The most significant insight from Cowen is that current AI usage primarily consists of add-ons to existing work routines - people use AI to write memos, proofread columns, or fact-check content. (06:56) While these marginal gains are helpful, they won't create major economic impact. True transformation requires completely new organizations built around AI from the ground up, similar to how Toyota's superior methods couldn't be effectively adopted by General Motors in the 1970s, or how traditional media struggled with internet disruption. (07:46) This metabolization process into new organizational forms will take decades, explaining why we haven't seen the expected economic revolution yet.
Cowen identifies programming as the industry experiencing the most immediate AI revolution, with programmers claiming that up to 80% of their work is now done by AI. (08:41) He attributes this to programming's characteristics: low fixed costs, competitive sector dynamics, and immediate feedback mechanisms. Similarly, quantitative finance, which already had algorithmic foundations, is rapidly becoming more AI-equipped. These sectors demonstrate that industries with compatible structures and workflows can absorb AI technology more quickly than others.
Legal and medical professions face significant adoption barriers due to privacy concerns about sending sensitive queries to external AI services. (10:22) Law firms are particularly cautious about fiduciary responsibility when using services that send data to San Francisco-based AI companies. Cowen suggests this will change when firms can control their own AI models locally, which he estimates is only a few years away. (13:29) He also notes that AI queries are subject to subpoena, unlike privileged conversations with lawyers or doctors, creating additional hesitation in adoption.
Contrary to Silicon Valley fears about mass unemployment, Cowen aligns with mainstream economic thinking that AI will ultimately create new employment opportunities. (17:50) He predicts growth in energy sector jobs, elderly care, and biomedical testing as AI enables more medical innovations that require human implementation and oversight. (18:02) However, he warns that upper-middle-class professionals who previously had "automatic tickets" to prestigious careers may face the most disruption, while poor people and the very wealthy will fare better in the transition.

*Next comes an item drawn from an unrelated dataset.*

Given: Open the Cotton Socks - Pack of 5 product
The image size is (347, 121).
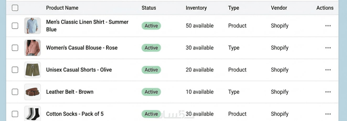Looking at the screenshot, I should [x=75, y=114].
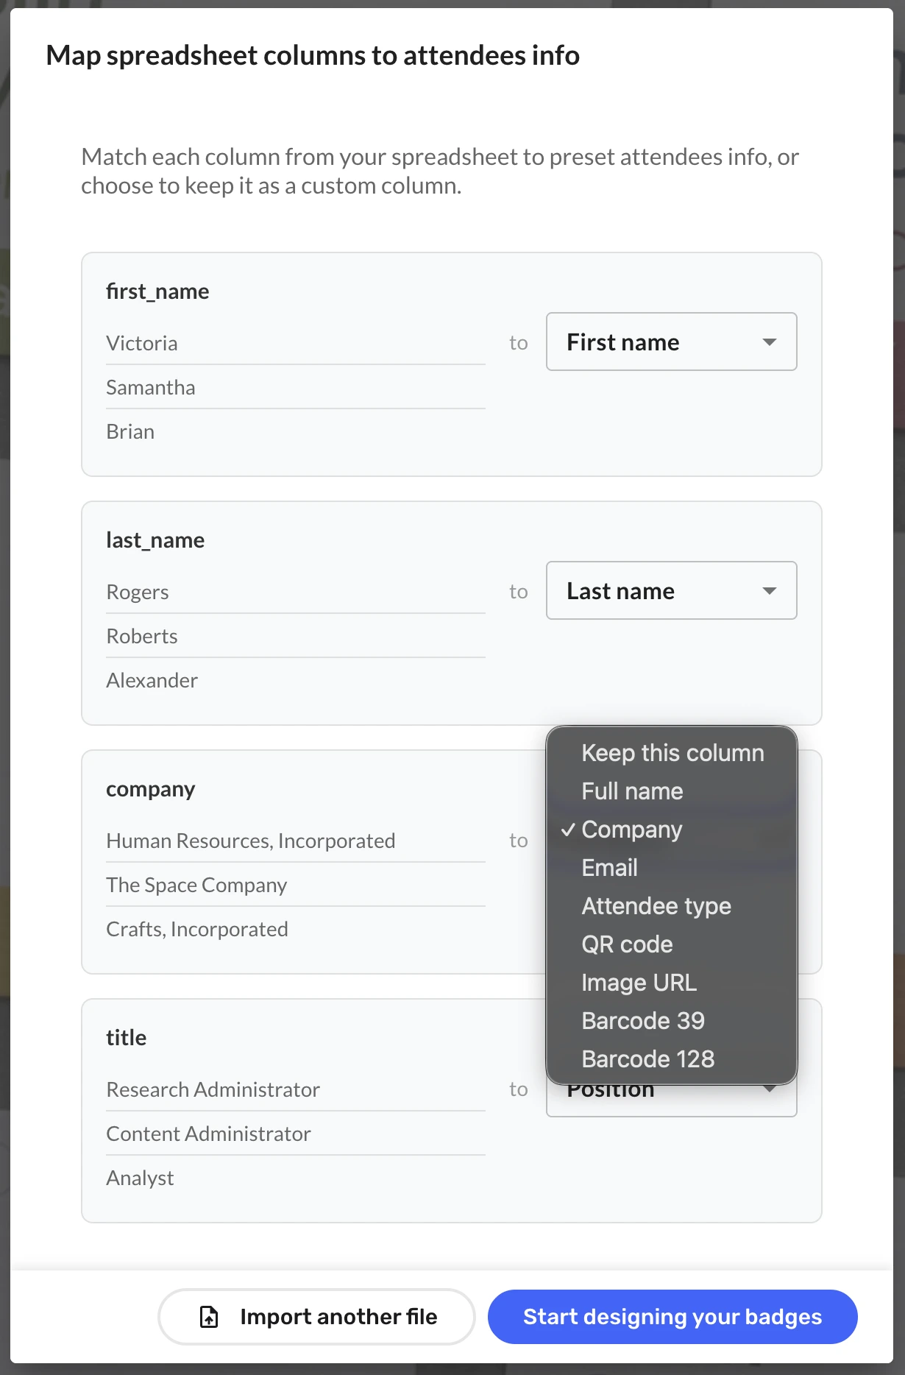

Despite AI's impressive capabilities, Cowen believes people will continue preferring human-created content and interactions because of the inherent value of human-to-human connection. (31:01) He expects AI will capture perhaps 10-20% of creative sectors like music, but listeners will still want that human touch - the feeling of being a fan of Taylor Swift or connecting with human writers. This suggests that while AI will augment creative industries, it won't completely replace human creators who offer authentic personal connection and presence.